A time to shine. Jesus’ brothers didn’t believe in Him, ‘For not even His brothers believed in Him.’ (John 7:5). The Feast of Tabernacles was so important it was mandated that the Jews attend. Jesus’ brothers may have wanted Jesus to attend out of concern that He had lost followers, ‘After this many of His disciples turned back and no longer walked with Him.’ (John 6:66). Perhaps they thought He could gain more followers, potential recruits, at the Feast. However, they may have had a more sinister motive; it was widely known that the Jews sought to kill Jesus. Perhaps His brothers were suggesting He should go, knowing that this would put Him in danger, even resulting in His death. Most Jews in Jesus’ time were looking for salvation from the Romans. Jesus turned down His brothers’ course of action. His time to shine had not yet come.

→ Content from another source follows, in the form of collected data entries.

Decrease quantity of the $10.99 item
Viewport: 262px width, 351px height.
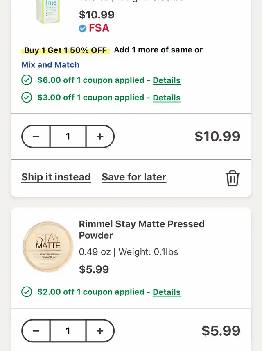click(36, 136)
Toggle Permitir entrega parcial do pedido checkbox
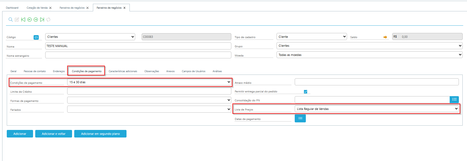The height and width of the screenshot is (161, 467). click(306, 92)
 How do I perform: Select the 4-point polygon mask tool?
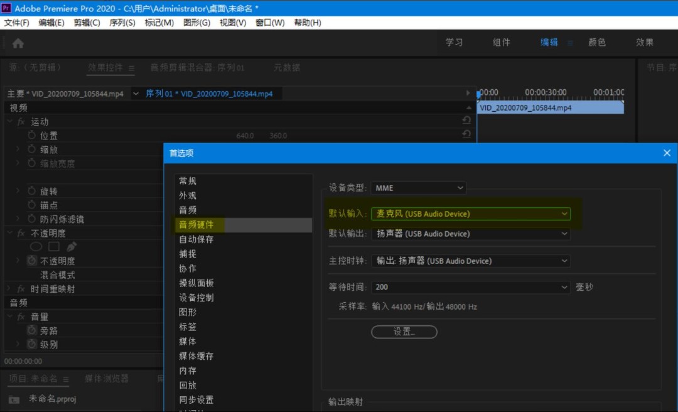pos(53,246)
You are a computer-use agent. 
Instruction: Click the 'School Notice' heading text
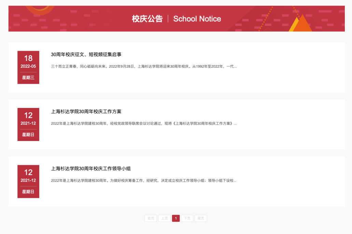click(197, 19)
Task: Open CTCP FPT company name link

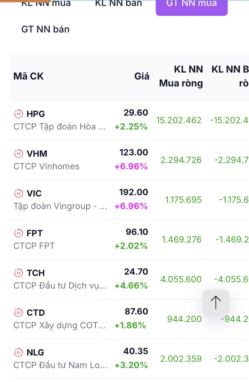Action: (34, 246)
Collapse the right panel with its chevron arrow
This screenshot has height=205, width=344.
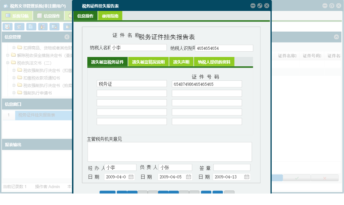(x=337, y=37)
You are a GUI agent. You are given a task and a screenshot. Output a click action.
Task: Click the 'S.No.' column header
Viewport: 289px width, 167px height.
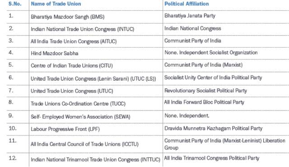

We see a contrast in Jesus’ brothers who had time to spare. They were not constrained by time. However, the way we experience time has been ordained by God. Jesus did not go to Jerusalem on a whim but when He was supposed to. He rejected his brothers’ advice. Jesus knew exactly what needed to be done, when it needed to be done and why. As others look at us, how do they see we are living our lives? it needed to be done. How do we value our time? The world says, ‘time is money.’ This is certainly true. We are paid for the time we work and pay others for their time. We talk of ‘spending time.’ This suggests we ourselves think of time as a resource to use as we see fit. ‘Look carefully then how you walk, not as unwise but as wise, making the best use of the time. Because the days are evil.’ (Ephesians 5:15-16).

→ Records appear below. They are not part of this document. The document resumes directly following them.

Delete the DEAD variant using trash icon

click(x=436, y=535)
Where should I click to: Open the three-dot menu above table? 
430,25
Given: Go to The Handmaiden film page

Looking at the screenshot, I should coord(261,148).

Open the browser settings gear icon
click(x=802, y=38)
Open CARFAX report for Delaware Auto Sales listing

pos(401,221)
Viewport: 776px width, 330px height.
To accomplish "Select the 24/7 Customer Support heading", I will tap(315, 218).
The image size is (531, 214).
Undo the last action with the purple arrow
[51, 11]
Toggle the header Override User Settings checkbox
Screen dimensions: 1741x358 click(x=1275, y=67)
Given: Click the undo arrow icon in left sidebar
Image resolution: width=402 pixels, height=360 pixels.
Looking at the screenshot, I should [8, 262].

‘Walk in wisdom toward those who are outside, redeeming the time’ (Colossians 4:5). To redeem something means to buy it back. The Bible tells us we should be buying time – it’s not our own personal property. In Ecclesiastes 3:1-8 we read there is a time for everything. We need to ask God for wisdom when a period of rest drifts into wastefulness.

A time to stop. We need to wait on the Lord. ‘After this Jesus went about in Galilee.’ (John 7:1). What did Jesus do as He walked in Galilee? From the other gospels we know Jesus did much, such as feeding the 5000, healing a blind man, being transfigured. However, John speaks of Jesus’ brothers being mean to Him. The Feast of Tabernacles lasted 8 days. This incident takes place midway. For four days Jesus did nothing in Jerusalem. It shows us Jesus was waiting for the Father’s timing. He would have been praying, meditating on Scriptures. There was a growing level of opposition which would have been becoming more and more stressful. People sought to seize Jesus. The Pharisees would ultimately succeed in arresting Jesus – but in God’s time.

If Jesus stopped, we certainly need to stop and evaluate. Do we take time to pray, to read the Scriptures? Do we spend time in prayer, to seek His guidance for the week ahead? If we have time to spare we ought to be putting it to use in a way that is pleasing to our Father, helping others, praying. The activities we do require an act of will.

We too will have a time to shine. Jesus rejected His brothers urging to shine in a way they required. However, Jesus would shine, hanging on a cross, suffering, dying. But in Peter’s sermon we see the Father glorified the Son by raising Him from the dead, ‘The God of Abraham, the God of Isaac, and the God of Jacob, the God of our fathers, glorified His servant Jesus, whom you delivered over and denied in the presence of Pilate, when He had decided to release Him.’ (Acts 3:13).

Each moment we spend on this earth has been gifted from God. Pray to God He will show us the way to use our time. We live in a fast-paced culture, we need to be serious about shining for Jesus. ‘You are the light of the world. A city on a hill cannot be hidden. Nor do people light a lamp and put it under a basket, but on a stand, and it gives light to all in the house. In the same way, let your light shine before others, so that they may see your good works and give glory to your Father who is in heaven.’ (Matthew 5:14-16). We are the light of the world, His followers. Our light should shine before men, it’s reflecting from Jesus Himself, pointing to the ultimate light of the world.